Static electricity refers to the accumulation of electric charges on the surface of an object. These charges are in a stationary state (at rest). The study of electric chargers at rest is known as electrostatics. It studies about the charges at stationary state. These charges can be moved away from the object y means of electric current when connected to the circuit.

The Origin of Charges

The knowledge of static electricity came as early as the 6th century BC (600 BC). It was first discovered by the Greek ancients who rubbed amber and observed that it was able to carry attract dusts and leaves. During those times they believed that there are charges which make two things repel or attract each other.

Therefore, people knew about charges as result of rubbing process between two objects or materials.

When a piece of amber, plastic, polythene, or hard rubber is rubbed with fur, electrons are transferred from fur to the other material. Fur acquires net positive charge, since it has fewer electrons than protons. Similarly, the amber, plastic, or hard rubber acquires a net negative charge since they have excess electrons.

Combing hair charges the plastic comb by transferring charges from hair onto it. If placed near small pieces of paper, the plastic comb will attract the pieces of paper. This is because the comb has been charge with negative charges.

Rubbing glass (perspex) with silk causes the glass to acquire a net positive charge.

The two Types of Charges

There are two types of charges; –

Positive charges – they are protons in nature and originate from the nucleus of an atom. A positive charge is represented by the ‘+’ sign. It has charge of +1.6 x 10-19 C.

Negative charges – they are electrons in nature and they move around the nucleus of an atom in shells. Electrons are lighter compared to protons. Electron charge is represented by the ‘-‘sign. It has a charge of -1.6 x 10-19.

Identification of charge

Suspend a polythene rod A rubbed with fur. Bring another polythene rod B rubbed with fur up to the rod A. Take a plastic rod and rub it with fur. Bring the plastic rod to up to the suspended rod A. Repeat the exercise with acetate and glass rod rubbed with silk cloth.

Observation

An electrified polythene rod repels another electrified polythene rod. An acetate rod rubbed with silk repels another acetate rod rubbed with silk cloth but it attracts a plastic rod rubbed with fur.

Explanations

Polythene and plastic when rubbed with fur becomes electrified with the same kind of electricity known as negative electricity (charge).

Acetate and glass when rubbed with silk cloth becomes electrified with the same kind of electricity called positive electricity(charge).
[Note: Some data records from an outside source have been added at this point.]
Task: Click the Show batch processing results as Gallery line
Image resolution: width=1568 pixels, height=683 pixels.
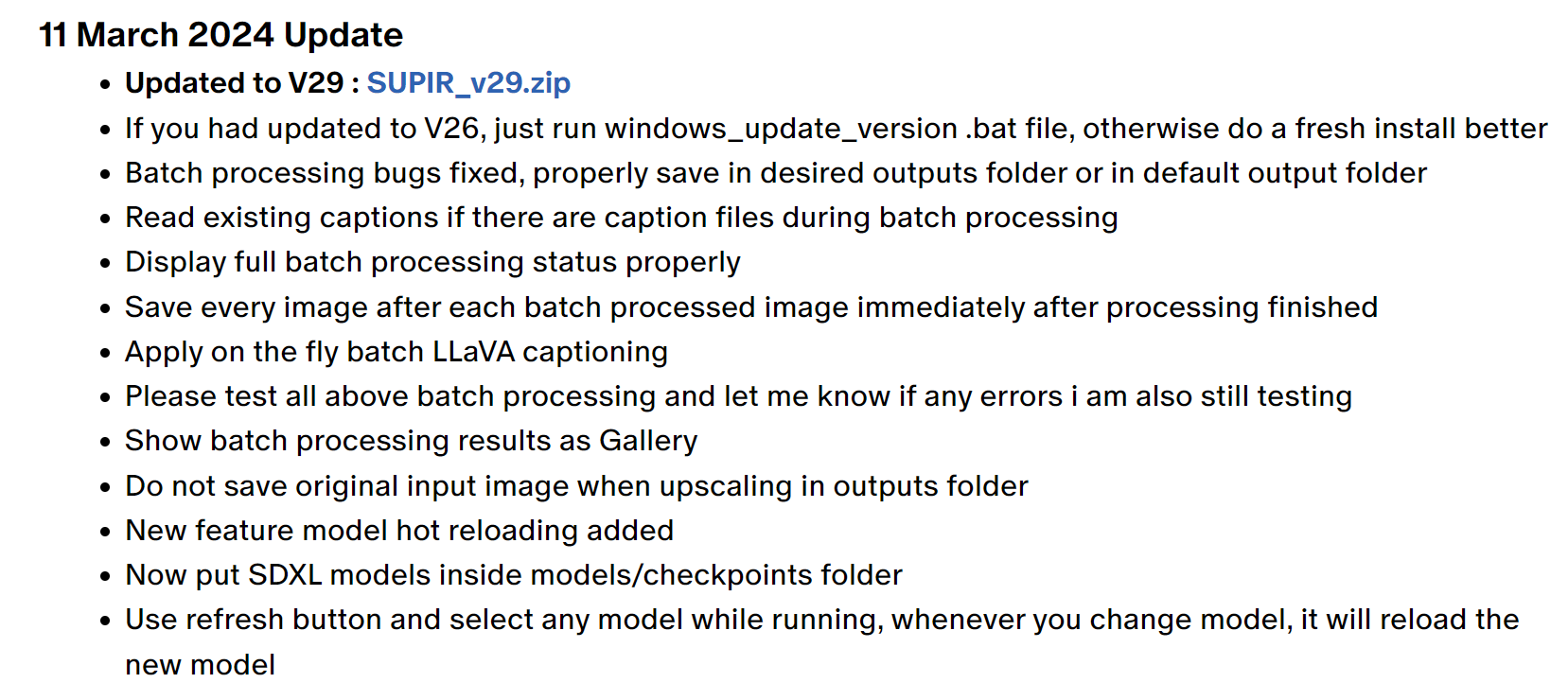Action: [412, 441]
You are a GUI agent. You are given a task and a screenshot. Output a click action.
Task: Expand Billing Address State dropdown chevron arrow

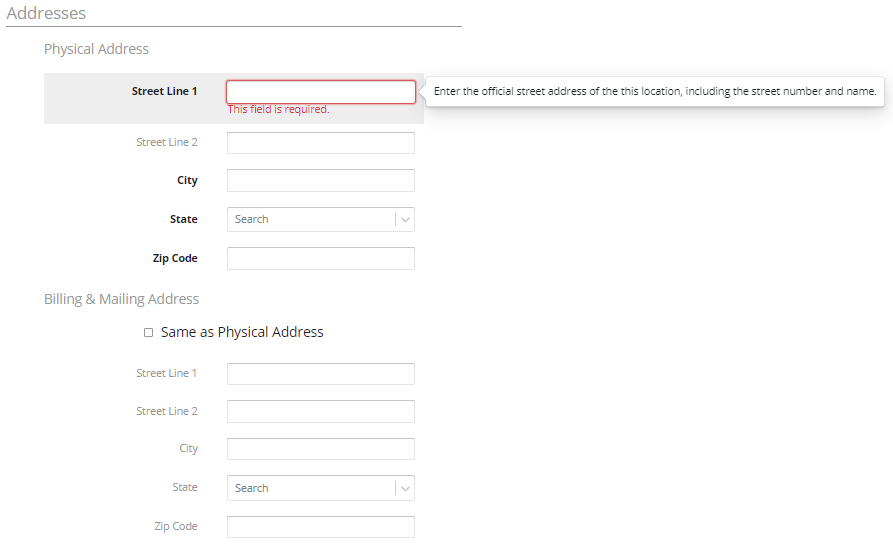pyautogui.click(x=405, y=488)
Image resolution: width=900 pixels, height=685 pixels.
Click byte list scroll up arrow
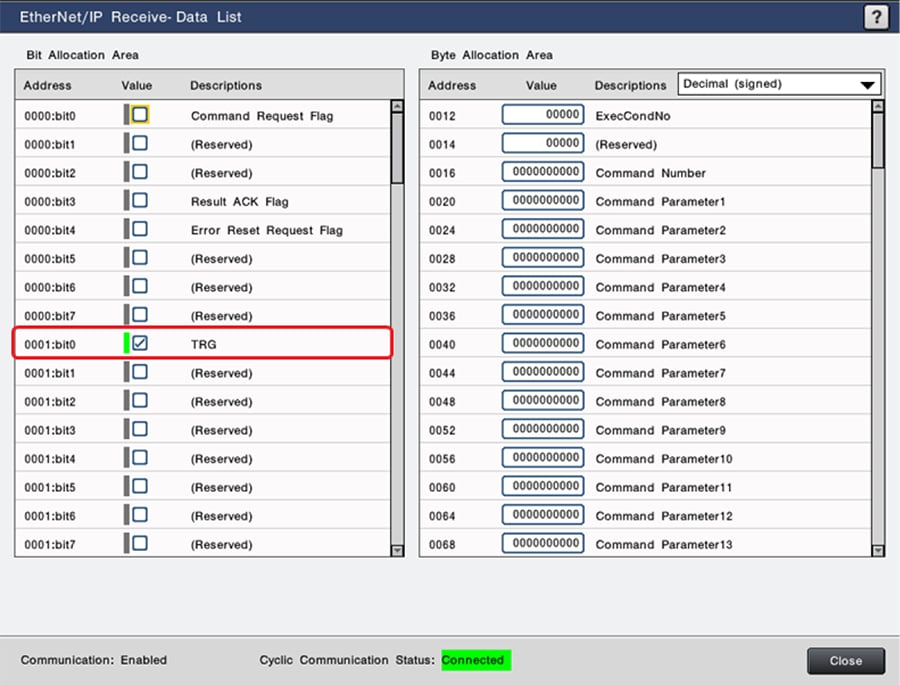click(x=878, y=107)
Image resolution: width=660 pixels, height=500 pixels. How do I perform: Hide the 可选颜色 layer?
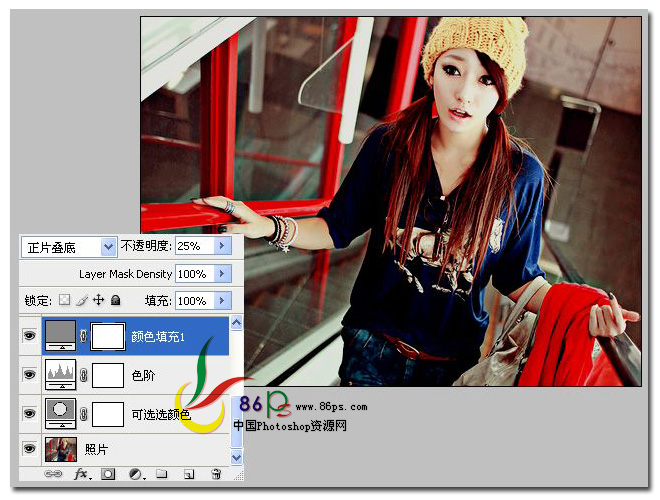click(29, 413)
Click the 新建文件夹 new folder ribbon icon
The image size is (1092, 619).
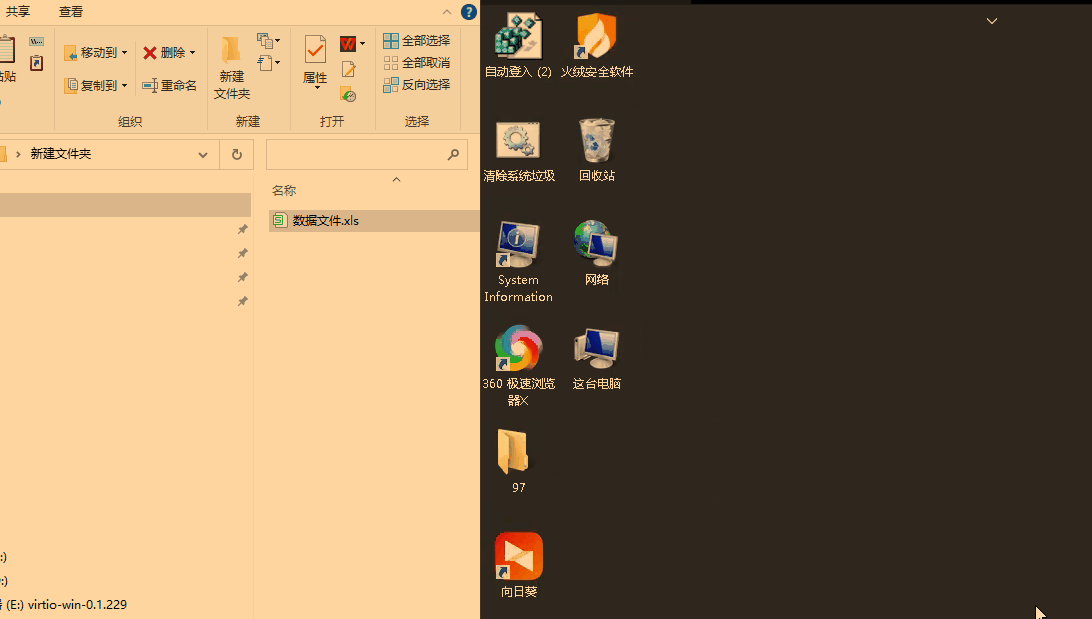point(231,67)
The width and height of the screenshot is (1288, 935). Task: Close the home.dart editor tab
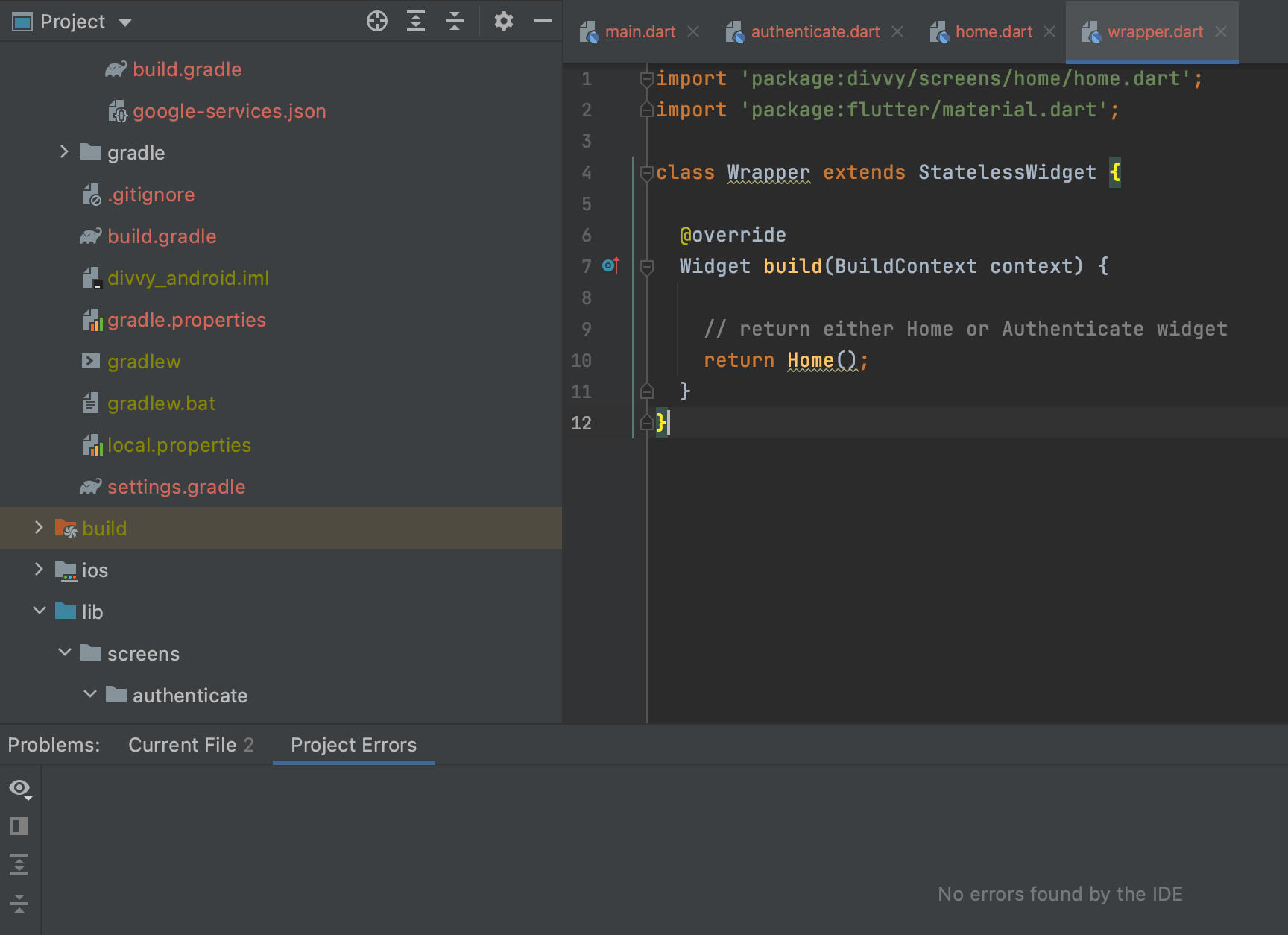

Charging is the process of electrifying a body.

A positively charged body carries positive charges and a negatively charged body carries negative charges.The symbols used for positive and negative charges are + and – respectively.

The Fundamental Law of Static Electricity

The Fundamental law of electrostatic charges states that:“Like charges repel each other while unlike charges attract each other”

That means, a positive charge will attract a negative charge but two positive charges or two negative charges cannot attract rather repel.

STATIC ELECTRICITY

Charging Bodies Using Different Methods

In order to understand the process of charging we have to understand the structure of bodies or things. All bodies are made up of extremely small, indestructible bits of matter called atoms.

An atom consists of a nucleus surrounded by electrons. The nucleus consists of proton and neutron.The protons are positively charged while electrons are negatively charged and the neutrons are neutral.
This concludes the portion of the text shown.